The exhibitions are free and open to the public and take place in the Thompson Gallery of the Roe Art Building. Thompson Gallery hours are 9 a.m.-5 p.m., Monday through Friday. Face coverings are required.
Azita Moradkhani
Wednesday, March 9-Wednesday, April 6
Azita Moradkhani was born in Tehran where she was exposed to Persian art, as well as Iranian politics, and that double exposure increased her sensitivity to the dynamics of vulnerability and violence that she now explores in her art-making.
Moradkhani’s work in drawing and sculpture has focused on the female body and its vulnerability to different social norms. It examines the experience of finding oneself insecure in one’s own body. In her drawings, unexpected images incorporated in intimate apparel intend to bring humor, surprise and a shock of recognition. Layers of shadowy images reveal stories, with the hope of leaving a mark on the audience.
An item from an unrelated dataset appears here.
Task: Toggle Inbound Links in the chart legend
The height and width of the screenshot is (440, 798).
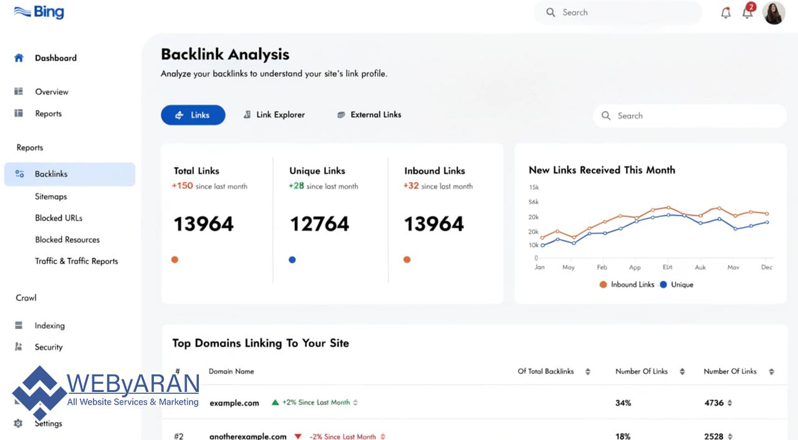Action: coord(627,284)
Two worlds–birthplace and adopted home–live alongside each other in her work, joining intimately at a single point. Her drawings on paper and casts of her body represent non-Western aesthetics of pleasure and beauty. Working at the intersections of drawing and sculpture, she locates her work in a feminist response to Edward Said’s “Orientalism” – ideas of womanhood in the post-colonial world and the post-revolution generation in Iran intertwine with conflicts at the borders of tradition and (post-)modernity. Meanwhile, influenced by her cultural heritage, she pursues beauty and realism by deploying formality, virtuosity and delicacy in the context of contemporary art.
She received her Bachelor of Fine Arts from Tehran University of Art (2009) and both her Master of Arts in art education (2013) and her Master of Fine Arts in drawing, painting and sculpture (2015) from Boston’s School of the Museum of Fine Arts & Tufts University.